Marketers, Be Prepared For Severe Pushback When You Do This


We already know marketers will suffer severe withdrawal symptoms [1] from bot-fueled digital marketing. After all, they’ve been on a 10-year high from large quantities of low price ads that magically have significantly higher “performance” too. Even though everyone realizes smoking is bad for you, and most programmatic digital ads are bad for your business outcomes, it still takes years for folks to kick the nasty habit [2]. 

What makes it even harder to kick is the fact that the dealers that sell you the stuff keep telling you there are no harmful side effects — “it’s a perfectly safe drug” or “you can take as much as you want and not die from it.” The adtech establishment tells marketers ad fraud is low, viewability is high, and their programs help you solve brand safety issues; they even publish so-called research that shows, for example, that ad fraud is low, just like the sugar industry paid for research that blamed health problems on fat (see Netflix documentary at your leisure). But of course, their incentive is to keep marketers in the dark about the truth so they can keep selling you their services and making profits off of you. 

Those marketers who made the decision to “get clean” will still face a significant uphill battle and an onslaught of criticism and ridicule, in addition to the physical withdrawal symptoms. Here’s how to prepare yourself for that. Adtech vendors and agencies will use specific words to trick you into continuing to buy from them, and cast doubt on your decision to stop. The following are three that you will hear often.

Scale – “you’ll lose scale if you stop programmatic”

Great.
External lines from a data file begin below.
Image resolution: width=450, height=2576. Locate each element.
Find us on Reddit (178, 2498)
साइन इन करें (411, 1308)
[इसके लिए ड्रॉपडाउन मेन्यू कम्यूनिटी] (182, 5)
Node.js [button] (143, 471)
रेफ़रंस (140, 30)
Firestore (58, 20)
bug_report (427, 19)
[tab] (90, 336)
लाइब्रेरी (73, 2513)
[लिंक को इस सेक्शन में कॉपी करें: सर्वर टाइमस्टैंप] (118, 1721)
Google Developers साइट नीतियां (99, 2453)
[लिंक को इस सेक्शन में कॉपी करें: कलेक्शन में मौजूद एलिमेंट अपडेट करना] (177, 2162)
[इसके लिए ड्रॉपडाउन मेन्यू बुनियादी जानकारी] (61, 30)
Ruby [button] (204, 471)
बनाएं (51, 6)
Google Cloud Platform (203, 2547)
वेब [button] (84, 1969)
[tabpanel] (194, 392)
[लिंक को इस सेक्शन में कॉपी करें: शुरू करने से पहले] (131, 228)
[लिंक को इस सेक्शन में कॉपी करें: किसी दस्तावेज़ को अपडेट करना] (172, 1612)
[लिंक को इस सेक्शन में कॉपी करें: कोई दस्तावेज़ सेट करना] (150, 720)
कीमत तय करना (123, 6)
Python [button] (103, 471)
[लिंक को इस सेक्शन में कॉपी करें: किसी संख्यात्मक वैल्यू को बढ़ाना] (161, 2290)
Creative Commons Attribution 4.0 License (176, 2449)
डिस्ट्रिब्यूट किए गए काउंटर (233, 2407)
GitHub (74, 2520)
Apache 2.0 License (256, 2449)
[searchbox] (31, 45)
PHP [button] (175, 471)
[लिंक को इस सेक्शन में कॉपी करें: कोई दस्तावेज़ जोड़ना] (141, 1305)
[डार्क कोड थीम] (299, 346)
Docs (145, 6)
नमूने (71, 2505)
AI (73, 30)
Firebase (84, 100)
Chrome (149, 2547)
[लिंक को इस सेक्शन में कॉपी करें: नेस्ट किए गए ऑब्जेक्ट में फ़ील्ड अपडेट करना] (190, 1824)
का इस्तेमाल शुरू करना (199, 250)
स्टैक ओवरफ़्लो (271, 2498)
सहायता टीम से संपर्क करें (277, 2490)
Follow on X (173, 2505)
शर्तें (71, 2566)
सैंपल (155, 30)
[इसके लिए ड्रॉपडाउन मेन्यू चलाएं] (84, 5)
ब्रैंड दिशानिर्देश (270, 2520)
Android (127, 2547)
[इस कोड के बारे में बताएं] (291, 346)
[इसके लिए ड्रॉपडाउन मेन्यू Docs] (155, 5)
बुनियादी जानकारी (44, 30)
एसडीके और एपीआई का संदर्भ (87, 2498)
That “scale” was from tens of millions of fake sites and millions of fake mobile apps using fake traffic to generate fake ad impressions to sell to marketers. So doing away with that will dramatically decrease the scale of wasted ad dollars. Isn’t that great? It will also mean you can save the added costs of viewability detection, fraud detection, brand safety detection, etc. that you paid for to help detect your way out of trouble. Do you see the hamster wheel the vendors had you running around in? You had to pay for extra things that would have been completely unnecessary if you didn’t buy all that “suspect inventory” in the first place.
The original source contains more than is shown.